The reproducer is here. repro-deadlock-v7.sh![]()
Please run this script with Lustre before applying "LU-19014 memcg: fix client hang in balance_dirty_pages()"
While the root cause exists in all Lustre versions that have
`osc_extent_find()`, two recent changes significantly reduce the
likelihood of hitting this deadlock:
1. LU-19014: fix client hang in balance_dirty_pages()
This change adds a mechanism
in `osc_cache_writeback_range()` that converts OES_ACTIVE extents
back to OES_CACHE and places them on the urgent list when the
system detects dirty-exceeded conditions (`IO_PRIO_DIRTY_EXCEEDED`).
This dramatically reduces the time an extent stays in OES_ACTIVE
state, shrinking the race window.

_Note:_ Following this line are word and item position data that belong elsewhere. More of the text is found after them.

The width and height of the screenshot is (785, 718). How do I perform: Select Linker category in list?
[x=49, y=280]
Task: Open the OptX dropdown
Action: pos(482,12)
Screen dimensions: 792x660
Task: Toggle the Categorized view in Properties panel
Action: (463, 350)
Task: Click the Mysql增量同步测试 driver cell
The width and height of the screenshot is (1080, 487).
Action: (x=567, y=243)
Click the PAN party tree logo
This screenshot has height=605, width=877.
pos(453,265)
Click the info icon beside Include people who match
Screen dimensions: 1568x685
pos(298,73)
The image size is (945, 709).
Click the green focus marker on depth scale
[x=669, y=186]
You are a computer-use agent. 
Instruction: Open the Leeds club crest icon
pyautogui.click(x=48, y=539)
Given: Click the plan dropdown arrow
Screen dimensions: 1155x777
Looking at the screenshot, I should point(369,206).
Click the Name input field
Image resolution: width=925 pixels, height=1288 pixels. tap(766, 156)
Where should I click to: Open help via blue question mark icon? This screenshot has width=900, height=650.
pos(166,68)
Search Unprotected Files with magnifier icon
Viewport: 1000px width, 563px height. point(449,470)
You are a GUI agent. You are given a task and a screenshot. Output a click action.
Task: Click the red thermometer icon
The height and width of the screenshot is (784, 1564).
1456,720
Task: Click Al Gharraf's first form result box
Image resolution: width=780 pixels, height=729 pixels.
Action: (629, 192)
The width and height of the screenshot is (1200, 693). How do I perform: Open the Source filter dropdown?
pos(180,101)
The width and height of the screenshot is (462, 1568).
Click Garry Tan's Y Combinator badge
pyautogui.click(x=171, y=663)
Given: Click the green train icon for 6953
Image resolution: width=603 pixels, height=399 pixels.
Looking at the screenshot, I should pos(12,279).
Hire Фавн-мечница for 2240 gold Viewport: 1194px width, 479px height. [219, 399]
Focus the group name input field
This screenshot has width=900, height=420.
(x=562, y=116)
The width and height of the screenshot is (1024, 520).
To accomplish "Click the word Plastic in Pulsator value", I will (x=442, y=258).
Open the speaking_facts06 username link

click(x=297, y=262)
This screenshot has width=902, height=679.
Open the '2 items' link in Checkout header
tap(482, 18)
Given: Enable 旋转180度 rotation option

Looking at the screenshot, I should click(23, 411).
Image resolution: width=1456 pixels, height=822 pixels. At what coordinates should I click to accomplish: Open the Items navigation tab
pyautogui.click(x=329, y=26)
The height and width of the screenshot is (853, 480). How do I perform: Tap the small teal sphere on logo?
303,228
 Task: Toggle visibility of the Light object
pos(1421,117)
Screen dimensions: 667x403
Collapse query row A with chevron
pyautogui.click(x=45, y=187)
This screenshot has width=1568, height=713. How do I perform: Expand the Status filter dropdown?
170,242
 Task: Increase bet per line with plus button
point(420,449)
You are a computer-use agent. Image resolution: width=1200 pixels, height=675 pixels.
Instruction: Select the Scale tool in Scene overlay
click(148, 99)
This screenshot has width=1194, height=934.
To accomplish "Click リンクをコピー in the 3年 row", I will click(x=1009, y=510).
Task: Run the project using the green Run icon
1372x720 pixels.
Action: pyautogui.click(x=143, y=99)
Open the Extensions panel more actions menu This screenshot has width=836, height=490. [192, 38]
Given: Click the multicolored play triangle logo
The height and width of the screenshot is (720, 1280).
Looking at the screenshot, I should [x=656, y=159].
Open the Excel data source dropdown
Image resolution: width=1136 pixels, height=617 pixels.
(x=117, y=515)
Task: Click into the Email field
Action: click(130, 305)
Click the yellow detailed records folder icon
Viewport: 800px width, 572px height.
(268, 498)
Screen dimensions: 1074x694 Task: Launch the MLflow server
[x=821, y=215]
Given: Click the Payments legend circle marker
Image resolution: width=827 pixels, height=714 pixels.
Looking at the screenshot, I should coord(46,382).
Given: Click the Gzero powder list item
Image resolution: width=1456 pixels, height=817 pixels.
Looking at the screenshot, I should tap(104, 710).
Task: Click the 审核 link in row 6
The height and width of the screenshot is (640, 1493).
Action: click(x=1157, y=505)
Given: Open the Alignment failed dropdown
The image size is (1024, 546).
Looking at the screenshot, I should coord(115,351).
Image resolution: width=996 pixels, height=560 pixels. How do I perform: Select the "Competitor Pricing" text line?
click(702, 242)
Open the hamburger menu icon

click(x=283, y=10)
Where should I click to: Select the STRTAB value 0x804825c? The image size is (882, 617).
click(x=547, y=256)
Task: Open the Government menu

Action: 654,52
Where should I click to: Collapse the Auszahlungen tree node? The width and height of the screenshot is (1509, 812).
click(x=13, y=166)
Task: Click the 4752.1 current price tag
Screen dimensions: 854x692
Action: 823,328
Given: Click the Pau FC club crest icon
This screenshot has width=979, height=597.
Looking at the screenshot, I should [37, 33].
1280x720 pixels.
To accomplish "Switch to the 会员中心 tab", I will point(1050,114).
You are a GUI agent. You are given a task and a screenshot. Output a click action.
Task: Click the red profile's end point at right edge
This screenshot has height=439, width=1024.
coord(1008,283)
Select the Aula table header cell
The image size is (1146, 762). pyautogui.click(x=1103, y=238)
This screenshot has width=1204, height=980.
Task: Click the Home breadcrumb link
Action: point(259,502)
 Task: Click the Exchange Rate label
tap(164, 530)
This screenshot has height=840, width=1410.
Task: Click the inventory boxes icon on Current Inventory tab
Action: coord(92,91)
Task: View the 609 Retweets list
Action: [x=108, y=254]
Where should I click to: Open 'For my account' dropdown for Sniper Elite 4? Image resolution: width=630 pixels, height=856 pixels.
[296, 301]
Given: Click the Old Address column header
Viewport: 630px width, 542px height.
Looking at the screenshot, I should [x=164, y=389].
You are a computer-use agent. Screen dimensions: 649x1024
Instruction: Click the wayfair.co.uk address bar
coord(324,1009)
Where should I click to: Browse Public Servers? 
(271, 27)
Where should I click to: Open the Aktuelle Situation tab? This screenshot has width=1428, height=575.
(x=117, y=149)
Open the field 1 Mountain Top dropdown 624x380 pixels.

In testing with master,
the reproducer could not trigger the
deadlock: kswapd writeback was near zero because dirty pages were
flushed proactively before kswapd needed to intervene.
However, this is not a complete fix – the race window still exists
when the system is not in a dirty-exceeded state.
2. LU-18675: drop writepage() implementation
This change (under review) removes the `ll_writepage()` callback
for kernels with `HAVE_FILEMAP_GET_FOLIOS` (>= 6.x). Without
`.writepage`, kswapd cannot call `osc_flush_async_page()` on
individual pages, eliminating the trigger for this deadlock entirely.
On older kernels (RHEL 8/9 with 4.18/5.14) where `.writepage` is
still registered, the deadlock remains possible.